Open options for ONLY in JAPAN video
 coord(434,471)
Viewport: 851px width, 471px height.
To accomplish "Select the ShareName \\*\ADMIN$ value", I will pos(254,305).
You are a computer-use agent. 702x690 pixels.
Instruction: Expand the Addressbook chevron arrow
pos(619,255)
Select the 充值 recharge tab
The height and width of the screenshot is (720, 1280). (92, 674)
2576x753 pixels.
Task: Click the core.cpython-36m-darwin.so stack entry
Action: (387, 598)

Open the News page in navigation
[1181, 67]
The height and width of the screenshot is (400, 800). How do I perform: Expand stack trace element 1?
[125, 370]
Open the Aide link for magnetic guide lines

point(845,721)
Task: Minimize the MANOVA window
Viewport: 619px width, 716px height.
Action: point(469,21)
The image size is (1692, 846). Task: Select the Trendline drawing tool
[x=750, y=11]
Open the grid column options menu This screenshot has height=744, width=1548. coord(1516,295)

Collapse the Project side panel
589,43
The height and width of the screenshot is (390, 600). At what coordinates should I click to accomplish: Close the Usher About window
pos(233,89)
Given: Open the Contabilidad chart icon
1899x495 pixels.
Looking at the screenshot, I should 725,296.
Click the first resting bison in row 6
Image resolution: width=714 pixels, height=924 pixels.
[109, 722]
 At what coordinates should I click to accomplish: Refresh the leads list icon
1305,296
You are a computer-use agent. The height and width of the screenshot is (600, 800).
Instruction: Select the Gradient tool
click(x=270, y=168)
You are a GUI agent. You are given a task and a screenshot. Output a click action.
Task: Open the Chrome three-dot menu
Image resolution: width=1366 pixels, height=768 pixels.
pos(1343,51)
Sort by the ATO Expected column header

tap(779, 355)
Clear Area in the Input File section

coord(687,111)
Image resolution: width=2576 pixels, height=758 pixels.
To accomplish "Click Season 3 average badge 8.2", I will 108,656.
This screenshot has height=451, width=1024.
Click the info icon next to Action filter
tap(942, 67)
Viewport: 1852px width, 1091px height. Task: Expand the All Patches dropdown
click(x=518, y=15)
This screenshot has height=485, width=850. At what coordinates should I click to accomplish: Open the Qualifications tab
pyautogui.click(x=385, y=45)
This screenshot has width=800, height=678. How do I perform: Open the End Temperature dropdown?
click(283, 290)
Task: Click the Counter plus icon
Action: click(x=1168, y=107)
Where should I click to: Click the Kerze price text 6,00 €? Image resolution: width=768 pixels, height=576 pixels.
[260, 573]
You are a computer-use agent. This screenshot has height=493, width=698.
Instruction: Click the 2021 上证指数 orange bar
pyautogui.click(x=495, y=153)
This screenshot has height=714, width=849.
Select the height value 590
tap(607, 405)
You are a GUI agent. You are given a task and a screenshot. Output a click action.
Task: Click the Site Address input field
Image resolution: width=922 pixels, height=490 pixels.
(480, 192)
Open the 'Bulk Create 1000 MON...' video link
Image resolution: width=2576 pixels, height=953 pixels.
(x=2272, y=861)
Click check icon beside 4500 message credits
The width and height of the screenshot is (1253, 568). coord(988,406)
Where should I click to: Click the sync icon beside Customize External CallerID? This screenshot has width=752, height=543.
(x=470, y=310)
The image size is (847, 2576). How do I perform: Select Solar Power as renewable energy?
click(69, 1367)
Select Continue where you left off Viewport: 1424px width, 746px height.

-- WORK TASK --
What you return must be the lines above that run from the line with "The height and width of the screenshot is (390, 600)." to the line with "You are a computer-use agent. This", inclusive, each copied exactly.

-- WRITTEN SOLUTION --
The height and width of the screenshot is (390, 600). At what coordinates should I click to accomplish: Close the Usher About window
pos(233,89)
Given: Open the Contabilidad chart icon
1899x495 pixels.
Looking at the screenshot, I should 725,296.
Click the first resting bison in row 6
Image resolution: width=714 pixels, height=924 pixels.
[109, 722]
 At what coordinates should I click to accomplish: Refresh the leads list icon
1305,296
You are a computer-use agent. The height and width of the screenshot is (600, 800).
Instruction: Select the Gradient tool
click(x=270, y=168)
You are a GUI agent. You are given a task and a screenshot. Output a click action.
Task: Open the Chrome three-dot menu
Image resolution: width=1366 pixels, height=768 pixels.
pos(1343,51)
Sort by the ATO Expected column header

tap(779, 355)
Clear Area in the Input File section

coord(687,111)
Image resolution: width=2576 pixels, height=758 pixels.
To accomplish "Click Season 3 average badge 8.2", I will 108,656.
This screenshot has height=451, width=1024.
Click the info icon next to Action filter
tap(942, 67)
Viewport: 1852px width, 1091px height. Task: Expand the All Patches dropdown
click(x=518, y=15)
This screenshot has height=485, width=850. At what coordinates should I click to accomplish: Open the Qualifications tab
pyautogui.click(x=385, y=45)
This screenshot has width=800, height=678. How do I perform: Open the End Temperature dropdown?
click(283, 290)
Task: Click the Counter plus icon
Action: click(x=1168, y=107)
Where should I click to: Click the Kerze price text 6,00 €? Image resolution: width=768 pixels, height=576 pixels.
[260, 573]
You are a computer-use agent. This screenshot has height=493, width=698.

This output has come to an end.